07 mai 2013 | PAR Ines Zorgati

La polémique ne désenfle pas depuis quelques jours autour du rachat évoqué, par Yahoo du site de streaming français Dailymotion, actuellement propriété du groupe France Télécom-Orange. Après plusieurs semaines de négociations et l’intervention controversée du ministre du redressement productif Arnaud Montebourg, le site Dailymotion ne sera finalement pas racheté par le géant américain. Protection des entreprises françaises pour certains, échec économique pour d’autres, le débat continue encore de prendre de l’importance.

Lorsqu’il y a quelques semaines, la société américaine Yahoo annonçait son intention de racheter une partie de Dailymotion à Orange, alors en quête d’un partenaire afin d’en étendre la notoriété internationale, la filière française exprimait déjà son souhait de « rester un actionnaire influent de Dailymotion », comme l’indiquait Stéphane Richard, PDG de Orange France le 24 mars dernier au Figaro. C’est cependant fin avril que l’affaire se complique avec l’intervention d’Arnaud Montebourg dans les négociations.

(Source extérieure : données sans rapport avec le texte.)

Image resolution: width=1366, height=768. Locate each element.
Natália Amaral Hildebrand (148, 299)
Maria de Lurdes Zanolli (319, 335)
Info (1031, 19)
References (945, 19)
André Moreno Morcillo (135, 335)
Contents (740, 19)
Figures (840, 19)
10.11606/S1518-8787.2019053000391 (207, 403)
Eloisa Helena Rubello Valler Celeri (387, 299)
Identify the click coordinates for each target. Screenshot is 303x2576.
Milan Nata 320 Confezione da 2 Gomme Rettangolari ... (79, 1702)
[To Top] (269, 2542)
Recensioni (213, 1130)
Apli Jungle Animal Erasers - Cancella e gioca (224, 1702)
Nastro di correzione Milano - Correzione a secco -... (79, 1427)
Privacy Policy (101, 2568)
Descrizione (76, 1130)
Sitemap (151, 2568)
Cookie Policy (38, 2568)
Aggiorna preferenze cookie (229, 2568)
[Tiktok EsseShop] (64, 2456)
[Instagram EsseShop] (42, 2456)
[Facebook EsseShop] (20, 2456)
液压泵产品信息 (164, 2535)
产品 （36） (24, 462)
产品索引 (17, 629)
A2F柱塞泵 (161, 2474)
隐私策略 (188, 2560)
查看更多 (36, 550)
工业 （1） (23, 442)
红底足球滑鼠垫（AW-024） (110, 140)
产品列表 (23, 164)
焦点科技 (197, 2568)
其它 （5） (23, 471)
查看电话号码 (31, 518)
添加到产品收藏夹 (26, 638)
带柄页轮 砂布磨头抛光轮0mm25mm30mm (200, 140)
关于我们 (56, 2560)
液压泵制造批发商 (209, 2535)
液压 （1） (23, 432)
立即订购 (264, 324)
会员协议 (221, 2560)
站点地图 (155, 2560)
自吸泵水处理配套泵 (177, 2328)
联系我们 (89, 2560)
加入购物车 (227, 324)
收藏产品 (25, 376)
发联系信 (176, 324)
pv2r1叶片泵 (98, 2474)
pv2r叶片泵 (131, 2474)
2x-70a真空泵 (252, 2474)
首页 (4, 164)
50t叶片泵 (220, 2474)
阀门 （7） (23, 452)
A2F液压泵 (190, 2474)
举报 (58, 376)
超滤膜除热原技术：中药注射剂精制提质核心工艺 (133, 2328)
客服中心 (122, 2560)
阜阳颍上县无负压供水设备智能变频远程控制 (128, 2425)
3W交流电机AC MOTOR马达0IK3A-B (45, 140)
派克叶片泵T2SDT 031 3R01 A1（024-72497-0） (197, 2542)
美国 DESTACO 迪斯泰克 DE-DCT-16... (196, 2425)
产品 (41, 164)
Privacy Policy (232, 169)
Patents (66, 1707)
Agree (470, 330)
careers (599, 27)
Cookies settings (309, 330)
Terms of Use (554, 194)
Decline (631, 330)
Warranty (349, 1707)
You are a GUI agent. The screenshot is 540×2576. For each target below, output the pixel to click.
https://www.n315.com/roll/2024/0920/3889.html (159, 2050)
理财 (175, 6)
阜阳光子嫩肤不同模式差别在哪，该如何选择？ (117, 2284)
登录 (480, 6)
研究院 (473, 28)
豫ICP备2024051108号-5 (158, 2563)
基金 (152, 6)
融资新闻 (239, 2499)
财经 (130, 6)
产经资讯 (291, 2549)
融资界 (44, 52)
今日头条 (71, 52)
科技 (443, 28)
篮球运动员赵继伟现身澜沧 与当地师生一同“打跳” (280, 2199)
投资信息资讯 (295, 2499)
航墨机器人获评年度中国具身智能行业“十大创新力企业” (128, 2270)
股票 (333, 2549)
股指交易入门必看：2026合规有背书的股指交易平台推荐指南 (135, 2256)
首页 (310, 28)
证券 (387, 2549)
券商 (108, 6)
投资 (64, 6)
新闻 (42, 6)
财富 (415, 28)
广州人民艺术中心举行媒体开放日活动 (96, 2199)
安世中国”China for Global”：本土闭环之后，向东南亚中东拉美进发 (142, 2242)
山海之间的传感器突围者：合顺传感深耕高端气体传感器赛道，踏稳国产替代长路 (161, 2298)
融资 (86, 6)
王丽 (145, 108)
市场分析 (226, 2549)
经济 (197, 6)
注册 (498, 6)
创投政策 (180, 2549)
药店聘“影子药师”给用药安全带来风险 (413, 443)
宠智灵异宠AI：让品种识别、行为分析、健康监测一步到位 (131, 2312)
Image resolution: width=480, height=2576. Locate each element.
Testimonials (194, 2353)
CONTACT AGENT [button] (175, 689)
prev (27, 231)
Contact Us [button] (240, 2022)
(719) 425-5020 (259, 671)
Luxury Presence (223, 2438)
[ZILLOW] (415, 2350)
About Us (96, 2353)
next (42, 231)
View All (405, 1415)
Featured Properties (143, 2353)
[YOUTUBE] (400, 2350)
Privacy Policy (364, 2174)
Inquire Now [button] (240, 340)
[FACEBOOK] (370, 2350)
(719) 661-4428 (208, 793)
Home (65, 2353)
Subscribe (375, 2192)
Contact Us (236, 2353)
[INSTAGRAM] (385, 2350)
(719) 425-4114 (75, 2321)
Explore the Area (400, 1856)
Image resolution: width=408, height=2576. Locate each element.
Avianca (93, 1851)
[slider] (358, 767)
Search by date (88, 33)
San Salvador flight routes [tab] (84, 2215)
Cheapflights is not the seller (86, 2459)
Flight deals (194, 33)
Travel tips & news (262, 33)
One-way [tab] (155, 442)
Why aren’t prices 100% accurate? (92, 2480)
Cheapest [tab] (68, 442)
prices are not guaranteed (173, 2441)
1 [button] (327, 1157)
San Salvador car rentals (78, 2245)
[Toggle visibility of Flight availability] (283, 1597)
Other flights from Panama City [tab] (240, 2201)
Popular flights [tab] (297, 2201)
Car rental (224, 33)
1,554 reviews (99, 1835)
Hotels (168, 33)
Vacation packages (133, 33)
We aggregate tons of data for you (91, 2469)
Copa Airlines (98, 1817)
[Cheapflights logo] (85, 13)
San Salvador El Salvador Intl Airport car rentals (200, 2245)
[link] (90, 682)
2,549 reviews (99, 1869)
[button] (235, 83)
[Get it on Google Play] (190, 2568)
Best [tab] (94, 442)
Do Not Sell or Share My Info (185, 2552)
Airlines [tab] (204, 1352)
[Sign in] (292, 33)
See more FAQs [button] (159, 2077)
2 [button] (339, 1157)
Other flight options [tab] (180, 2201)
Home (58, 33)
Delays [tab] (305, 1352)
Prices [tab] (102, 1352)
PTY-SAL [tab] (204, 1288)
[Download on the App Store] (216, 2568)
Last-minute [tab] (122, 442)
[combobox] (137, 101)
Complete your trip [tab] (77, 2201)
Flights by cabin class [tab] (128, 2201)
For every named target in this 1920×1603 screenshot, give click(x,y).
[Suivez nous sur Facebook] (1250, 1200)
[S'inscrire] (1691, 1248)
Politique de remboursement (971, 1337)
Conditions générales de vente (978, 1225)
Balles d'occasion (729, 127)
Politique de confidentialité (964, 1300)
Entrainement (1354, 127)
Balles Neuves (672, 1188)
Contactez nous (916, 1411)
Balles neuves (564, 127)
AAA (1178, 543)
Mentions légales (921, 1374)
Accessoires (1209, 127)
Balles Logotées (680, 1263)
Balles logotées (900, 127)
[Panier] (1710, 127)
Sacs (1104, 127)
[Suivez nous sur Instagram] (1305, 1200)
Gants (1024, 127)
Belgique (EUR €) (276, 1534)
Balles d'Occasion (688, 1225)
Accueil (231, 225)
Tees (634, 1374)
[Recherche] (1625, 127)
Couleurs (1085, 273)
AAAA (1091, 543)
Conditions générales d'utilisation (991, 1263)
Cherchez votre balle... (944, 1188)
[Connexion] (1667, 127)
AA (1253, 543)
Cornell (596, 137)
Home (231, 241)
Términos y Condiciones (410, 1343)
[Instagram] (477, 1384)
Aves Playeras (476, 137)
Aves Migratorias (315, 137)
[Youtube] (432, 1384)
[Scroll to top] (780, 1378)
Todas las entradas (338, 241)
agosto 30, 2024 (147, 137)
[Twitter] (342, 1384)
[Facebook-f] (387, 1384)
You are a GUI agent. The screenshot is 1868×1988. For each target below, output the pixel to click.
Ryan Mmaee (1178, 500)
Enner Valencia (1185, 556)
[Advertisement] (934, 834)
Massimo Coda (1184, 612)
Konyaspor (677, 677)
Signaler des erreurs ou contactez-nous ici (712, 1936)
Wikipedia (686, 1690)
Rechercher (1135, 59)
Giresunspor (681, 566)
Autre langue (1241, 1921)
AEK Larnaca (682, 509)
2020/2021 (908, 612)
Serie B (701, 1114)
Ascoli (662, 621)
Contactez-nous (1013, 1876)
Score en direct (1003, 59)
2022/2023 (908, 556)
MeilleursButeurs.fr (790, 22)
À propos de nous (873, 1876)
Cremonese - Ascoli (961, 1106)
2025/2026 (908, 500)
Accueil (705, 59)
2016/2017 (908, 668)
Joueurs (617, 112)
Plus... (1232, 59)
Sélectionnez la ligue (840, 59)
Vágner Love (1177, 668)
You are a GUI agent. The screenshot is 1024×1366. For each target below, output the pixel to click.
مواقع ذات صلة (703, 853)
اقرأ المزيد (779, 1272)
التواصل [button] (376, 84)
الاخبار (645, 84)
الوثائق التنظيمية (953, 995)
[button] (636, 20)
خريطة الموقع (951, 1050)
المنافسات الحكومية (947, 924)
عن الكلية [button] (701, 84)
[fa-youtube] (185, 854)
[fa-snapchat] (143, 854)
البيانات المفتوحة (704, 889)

Si Yahoo évoquait la possibilité de racheter 75% des parts de Dailymotion, voir la totalité, le ministre du redressement productif établissait quant à lui la limite du rachat à 50%. Il y a quelques jours, Yahoo a finalement annoncé sa décision de renoncer à racheter le concurrent français de Youtube.

Depuis, alors que certains dénoncent une intervention du gouvernement qui entraînerait une perte économique considérable, d’autres y voient au contraire une action visant à préserver les intérêts du site français, et par extension de la culture française.

Dailymotion: une « exception culturelle » française à protéger

Dailymotion fait en effet partie du cercle très fermé des sites français ayant réussi son exportation à l’étranger, et notamment en Europe. Trop précieux donc pour être cédé au premier venu, et c’est ce dont se défend le ministre Arnaud Montebourg dans un communiqué de presse datant du 30 avril évoquant son attachement « à créer les conditions optimales du développement international de Dailymotion ».

Une crainte est donc à l’origine de cette intervention gouvernementale: que Yahoo absorbe totalement Dailymotion, ou que l’entreprise américaine entraîne le site français dans sa possible défaite face au géant Google. Ainsi, au nom de la protection de « l’exception culturelle française » et des intérêts de la culture française en général, le gouvernement en la personne d’Arnaud Montebourg a donc dit non à une transaction qui « n’était pas suffisamment équilibrée » selon la ministre de l’économie Fleur Pellerin dans une interview donnée au Journal du Dimanche il y a deux jours. Elle nuance cependant ses propos en exprimant son souhait de ne pas voir Dailymotion rester « franco-français ».

Et si elle n’est pas seule à estimer qu’il y a des limites au « Made in France » prôné par Montebourg, d’autres sont en revanche beaucoup plus virulents et déplorent cette intervention de l’Etat.

La France se tire-t-elle une « balle dans le pied » ?

La réaction des médias étrangers, et particulièrement aux Etats Unis, ne s’est pas faite attendre et c’est surtout l’incompréhension qui domine de leur côté. Le New York Times titrait par exemple le 3 mai dernier « Quand le président François Hollande se tire une balle dans le pied ». Comment comprendre en effet qu’en prétextant une volonté de promouvoir la culture française, le gouvernement bloque son accès au marché américain, et donc à une possible renommée internationale?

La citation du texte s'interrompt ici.